The fraud began in 2022 when Bue invested $53,873 in a fictitious online company called "Main Bit Ltd." When he attempted to withdraw his investment, the company stopped responding. He subsequently transferred over $190,000 to someone purporting to work for the "Ministry of Justice at the United Kingdom," who promised to compensate him for his losses. He received nothing. A contact from a so-called "Cybercrime agency" called "Funds Recall" offered to recover those losses in exchange for a cryptocurrency transfer, but Bue did not make those payments. 
Someone purporting to represent the "cybersecurity division" of the FBI then contacted Bue, offering to recover all his lost funds for an $80,000 fee payable in cryptocurrency. In April 2023, Bue contacted HoneyBadger, a cryptocurrency broker, to facilitate the purchase. He did not disclose his fraud history to the broker. 
Bue granted the third party posing as the FBI remote access to his computer and provided the password to his email account, the same account he used to transact with HoneyBadger.

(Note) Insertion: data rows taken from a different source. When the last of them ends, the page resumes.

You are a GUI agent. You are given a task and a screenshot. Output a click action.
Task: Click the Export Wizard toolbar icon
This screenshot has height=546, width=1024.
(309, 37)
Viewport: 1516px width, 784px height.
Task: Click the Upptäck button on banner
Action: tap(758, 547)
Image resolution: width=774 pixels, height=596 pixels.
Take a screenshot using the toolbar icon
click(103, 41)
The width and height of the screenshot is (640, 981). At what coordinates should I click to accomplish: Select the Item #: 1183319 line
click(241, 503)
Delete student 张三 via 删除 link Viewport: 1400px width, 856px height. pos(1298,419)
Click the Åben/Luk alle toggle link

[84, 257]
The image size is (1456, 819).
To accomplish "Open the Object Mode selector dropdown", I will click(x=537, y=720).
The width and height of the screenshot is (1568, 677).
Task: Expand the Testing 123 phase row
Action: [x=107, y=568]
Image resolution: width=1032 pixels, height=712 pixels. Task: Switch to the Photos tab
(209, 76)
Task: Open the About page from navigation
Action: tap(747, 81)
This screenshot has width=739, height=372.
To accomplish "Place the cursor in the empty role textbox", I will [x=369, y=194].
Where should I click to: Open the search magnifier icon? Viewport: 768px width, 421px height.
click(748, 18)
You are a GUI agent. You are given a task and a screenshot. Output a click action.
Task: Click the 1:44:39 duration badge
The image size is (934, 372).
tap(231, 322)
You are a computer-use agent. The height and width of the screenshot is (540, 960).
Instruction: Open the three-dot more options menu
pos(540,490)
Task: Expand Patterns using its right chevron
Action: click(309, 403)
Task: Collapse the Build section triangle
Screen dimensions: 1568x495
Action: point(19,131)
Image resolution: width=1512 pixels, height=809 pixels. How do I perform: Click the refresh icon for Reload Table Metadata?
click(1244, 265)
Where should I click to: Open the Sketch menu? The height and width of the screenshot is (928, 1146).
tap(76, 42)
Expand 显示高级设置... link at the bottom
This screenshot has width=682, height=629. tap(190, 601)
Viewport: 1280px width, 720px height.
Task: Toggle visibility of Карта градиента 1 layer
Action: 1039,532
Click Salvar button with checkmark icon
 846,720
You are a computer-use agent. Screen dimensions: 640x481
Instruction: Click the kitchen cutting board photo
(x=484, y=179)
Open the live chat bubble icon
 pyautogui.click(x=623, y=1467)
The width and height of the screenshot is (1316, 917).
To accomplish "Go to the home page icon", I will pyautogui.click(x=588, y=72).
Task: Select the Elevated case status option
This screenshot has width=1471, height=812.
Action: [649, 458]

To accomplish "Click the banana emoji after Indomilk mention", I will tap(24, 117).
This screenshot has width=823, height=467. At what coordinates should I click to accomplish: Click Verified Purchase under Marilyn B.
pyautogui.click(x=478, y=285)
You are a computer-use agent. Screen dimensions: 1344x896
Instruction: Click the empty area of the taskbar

One of the two email accounts he gave HoneyBadger for know-your-client verification had been created by the fraudsters themselves and given to him. He also directed all purchased Bitcoin into a cryptocurrency wallet the fraudsters controlled. 
Over several weeks, six Bitcoin transactions were executed through HoneyBadger. Bue later disputed four of those transactions worth $240,000 in total, and his credit union reversed the corresponding debits that HoneyBadger had made under a Pre-Authorised Debit agreement. HoneyBadger sued to recover the funds. 
The lower court found both parties partially liable. It attributed the full $40,000 from the transactions Bue admitted authorising to HoneyBadger, then split the remaining $200,000 equally between the parties, concluding that HoneyBadger had failed to issue a verification password under the PAD agreement, which it said could have stopped the fraud. The result was $140,000 awarded to HoneyBadger and $100,000 to Bue. 
The Court of Appeal rejected both of those conclusions. On the PAD agreement, Justice Caldwell found the lower court had misread the relevant clause. The requirement for a "password or security code or other signature equivalent" was an obligation on Bue to generate his own authorisation, not an obligation on HoneyBadger to issue one. The court further found that even under the opposite reading, issuing such a code would not have prevented the fraud, given that Bue had already given the third party unrestricted access to his computer and email accounts for the purpose of the Bitcoin transactions. 
On liability, the court applied the common law principle from Isaacs v Royal Bank of Canada, an Ontario Court of Appeal decision, which holds that where a party's carelessness involves active participation in a fraudulent scheme, that party must bear the resulting loss. The lower court had relied on a Quebec case applying the Civil Code of Quebec, which the appeal court found had no application in Saskatchewan. 
HoneyBadger had conducted proper know-your-client verification, believed at all times it was dealing with Bue, and faced no transaction activity that would have signalled fraud. HoneyBadger was awarded the full $200,000 in dispute, with costs of the summary judgment application and the appeal and cross-appeal also awarded in its favour.